Zwar kann die un­ent­gelt­li­che oder ver­bil­ligte Ab­gabe von Spei­sen und Getränken durch den Ar­beit­ge­ber an seine Ar­beit­neh­mer zu Ar­beits­lohn führen. Ar­beits­lohn liegt nämlich grundsätz­lich vor, wenn der Ar­beit­ge­ber dem Ar­beit­neh­mer eine Mahl­zeit, wie ein Frühstück, Mit­tag­es­sen oder Abend­es­sen, un­ent­gelt­lich oder ver­bil­ligt reicht. Da­von ab­zu­gren­zen sind al­ler­dings nicht steu­er­bare Auf­merk­sam­kei­ten, die le­dig­lich der Aus­ge­stal­tung des Ar­beits­plat­zes und der Schaf­fung güns­ti­ger be­trieb­li­cher Ar­beits­be­din­gun­gen die­nen und de­nen da­her keine Ent­loh­nungs­funk­tion zu­kommt.
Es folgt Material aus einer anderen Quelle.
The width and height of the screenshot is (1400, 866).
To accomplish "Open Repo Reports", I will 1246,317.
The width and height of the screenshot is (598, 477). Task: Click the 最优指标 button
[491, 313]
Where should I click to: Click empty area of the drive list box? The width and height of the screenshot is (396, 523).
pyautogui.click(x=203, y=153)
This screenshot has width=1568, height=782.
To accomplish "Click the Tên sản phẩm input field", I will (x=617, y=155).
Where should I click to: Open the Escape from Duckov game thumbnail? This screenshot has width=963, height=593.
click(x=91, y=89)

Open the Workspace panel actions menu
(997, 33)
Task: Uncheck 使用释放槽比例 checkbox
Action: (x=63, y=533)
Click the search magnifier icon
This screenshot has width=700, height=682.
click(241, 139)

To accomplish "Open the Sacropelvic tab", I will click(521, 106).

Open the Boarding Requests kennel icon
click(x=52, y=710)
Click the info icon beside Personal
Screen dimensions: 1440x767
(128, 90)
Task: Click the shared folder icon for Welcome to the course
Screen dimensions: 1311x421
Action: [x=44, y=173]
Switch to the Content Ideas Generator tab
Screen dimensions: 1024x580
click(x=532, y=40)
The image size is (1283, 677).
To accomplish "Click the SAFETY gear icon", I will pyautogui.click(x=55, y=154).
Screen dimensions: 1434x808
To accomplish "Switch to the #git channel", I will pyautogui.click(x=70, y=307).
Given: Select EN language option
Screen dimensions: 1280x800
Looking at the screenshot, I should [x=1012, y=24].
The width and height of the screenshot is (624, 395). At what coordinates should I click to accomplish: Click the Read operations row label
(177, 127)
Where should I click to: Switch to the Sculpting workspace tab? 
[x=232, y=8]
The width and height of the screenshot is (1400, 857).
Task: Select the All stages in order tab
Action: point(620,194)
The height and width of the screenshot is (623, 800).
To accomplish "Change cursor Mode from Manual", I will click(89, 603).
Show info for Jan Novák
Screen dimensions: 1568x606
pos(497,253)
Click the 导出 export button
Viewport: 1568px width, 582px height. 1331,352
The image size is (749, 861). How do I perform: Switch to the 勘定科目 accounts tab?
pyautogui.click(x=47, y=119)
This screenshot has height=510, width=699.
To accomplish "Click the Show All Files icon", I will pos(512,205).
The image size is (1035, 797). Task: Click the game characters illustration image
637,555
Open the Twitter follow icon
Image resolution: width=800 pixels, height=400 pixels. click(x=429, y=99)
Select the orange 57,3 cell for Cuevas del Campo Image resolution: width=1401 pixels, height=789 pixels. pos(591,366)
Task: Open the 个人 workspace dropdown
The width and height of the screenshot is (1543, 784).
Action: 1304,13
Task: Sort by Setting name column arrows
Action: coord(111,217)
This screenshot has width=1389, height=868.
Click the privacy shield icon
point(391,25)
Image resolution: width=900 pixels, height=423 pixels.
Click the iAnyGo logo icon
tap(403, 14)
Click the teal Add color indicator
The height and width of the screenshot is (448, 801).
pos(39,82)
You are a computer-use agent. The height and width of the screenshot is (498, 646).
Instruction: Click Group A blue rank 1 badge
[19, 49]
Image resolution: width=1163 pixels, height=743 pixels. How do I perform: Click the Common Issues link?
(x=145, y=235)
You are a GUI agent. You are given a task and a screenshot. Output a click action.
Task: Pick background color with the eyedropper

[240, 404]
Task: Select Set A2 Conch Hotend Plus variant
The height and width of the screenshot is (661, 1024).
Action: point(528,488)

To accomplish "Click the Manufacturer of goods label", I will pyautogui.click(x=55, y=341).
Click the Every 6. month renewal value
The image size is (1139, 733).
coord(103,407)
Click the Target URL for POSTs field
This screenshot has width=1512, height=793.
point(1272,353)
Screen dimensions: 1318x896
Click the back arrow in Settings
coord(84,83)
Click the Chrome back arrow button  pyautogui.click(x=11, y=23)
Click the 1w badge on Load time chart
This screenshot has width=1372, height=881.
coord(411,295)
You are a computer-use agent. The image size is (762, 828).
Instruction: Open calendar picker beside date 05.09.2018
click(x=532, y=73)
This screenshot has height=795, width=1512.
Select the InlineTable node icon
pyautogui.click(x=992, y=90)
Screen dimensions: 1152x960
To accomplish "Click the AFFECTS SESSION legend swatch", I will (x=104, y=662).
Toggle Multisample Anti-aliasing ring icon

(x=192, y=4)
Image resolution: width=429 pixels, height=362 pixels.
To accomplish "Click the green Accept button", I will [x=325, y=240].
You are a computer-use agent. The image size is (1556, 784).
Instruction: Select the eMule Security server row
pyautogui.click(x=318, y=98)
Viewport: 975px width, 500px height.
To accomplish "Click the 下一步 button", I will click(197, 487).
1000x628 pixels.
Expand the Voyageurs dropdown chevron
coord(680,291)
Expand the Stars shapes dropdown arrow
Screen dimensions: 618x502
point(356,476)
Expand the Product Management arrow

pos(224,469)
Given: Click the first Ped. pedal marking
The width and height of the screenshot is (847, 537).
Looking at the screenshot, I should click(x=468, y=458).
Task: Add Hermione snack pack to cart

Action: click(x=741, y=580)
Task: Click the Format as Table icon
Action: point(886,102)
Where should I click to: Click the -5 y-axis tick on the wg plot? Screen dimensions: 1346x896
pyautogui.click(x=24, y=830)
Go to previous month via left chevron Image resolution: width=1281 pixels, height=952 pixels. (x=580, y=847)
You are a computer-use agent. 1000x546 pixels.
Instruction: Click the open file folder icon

Im vor­lie­gen­den Fall han­delte es sich bei den un­ent­gelt­lich zu­ge­wand­ten Le­bens­mit­teln so­mit nicht um Ar­beits­lohn in Form kos­ten­lo­ser Mahl­zei­ten, son­dern um nicht steu­er­bare Auf­merk­sam­kei­ten. Un­be­legte Brötchen stel­len auch in Kom­bi­na­tion mit einem Heißgetränk kein Frühstück i.S.v. § 2 Abs. 1 Satz 2 Nr. 1 SvEV. Selbst für ein ein­fa­ches Frühstücks muss je­den­falls noch ein Auf­strich oder ein Be­lag hin­zu­tre­ten. Die Über­las­sung der Back­wa­ren nebst Heißgetränken hat da­her le­dig­lich der Aus­ge­stal­tung des Ar­beits­plat­zes und der Schaf­fung güns­ti­ger be­trieb­li­cher Ar­beits­be­din­gun­gen ge­dient.